髙津 2022年は、自信はありましたね。2021年が終わって、22年はもう自信満々だったです。「絶対に負けない」と思っていたので。その自信が生まれたのは21年に日本一になったことが大きかったですね。
――この年は交流戦でも圧倒的に強かったし、マジックも早々に点灯しました。ただ、7月には監督自身も含めた、コロナでの大量離脱もありましたが、それでもセ・リーグを制覇します。
髙津 そうですね。現役時代もそうでしたけど、試合で投げているときに「もう今日は絶対に打たれないな」と思ってハマるときがあるんです。たとえ甘い球でもバッターが打てないとか、打ち損じたりとか。それは22年もそうでした。監督をやっていて、もちろん全勝はできないですけど、「まあ、負けないな」と思って見ていましたね。2、3連敗しても「すぐに4、5連勝できるんじゃないかな」と思っていましたから。だから、コロナでの離脱があっても、連敗があっても、まったく悲観することもなかったし、「勝てる」と思ってずっとシーズンを過ごしていました。確かに強かったな(笑)。

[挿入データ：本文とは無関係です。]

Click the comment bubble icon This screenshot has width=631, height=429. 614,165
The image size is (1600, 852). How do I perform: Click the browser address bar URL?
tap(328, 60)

――6月10日からのみずほPayPayドーム3連戦では、ソフトバンクを相手に3連勝。王貞治会長に「スワローズのようなチームを目指さなければいけない」とまで言われました。
髙津 そうそう、あれは嬉しかったですね。あの頃は本当に強かったし、明るさ、貪欲さがあった。まさにさっき言った「絶対に勝てる」と感じながら戦っていた頃でした。
――この頃は、正力松太郎賞も獲得し、野球殿堂入りも果たし、まさに監督としての絶頂期だったように思います。
髙津 うん、そうですね。そのときもたまたま殿堂入りもさせてもらったので、21年に勝った自信を持ったまま、すごくいいシーズンを過ごさせてもらったのが22年ですね。
――しかし、日本シリーズではオリックス・バファローズに敗戦を喫し、日本シリーズ連覇はなりませんでした。先ほど、リリーフ陣の柔軟性についての話がありましたけど、22年の日本シリーズ、オリックスは好不調に応じて、次々とクローザー役の投手を変えていきました。一方のヤクルトはあくまでもスコット・マクガフ投手を起用し続けました。オリックスは臨機応変に対応し、ヤクルトはペナントレースの起用にこだわった。この点についてはいかがですか?
髙津 これはもう、僕とスコットの関係性ですよ。もう、絶対的な信用、信頼を寄せて、彼を送り出していました。その点についてはどうだろう、「柔軟でなかった」と言えば柔軟でなかったかもしれないですけど、僕は「それで負けても仕方がない」と思っていたので。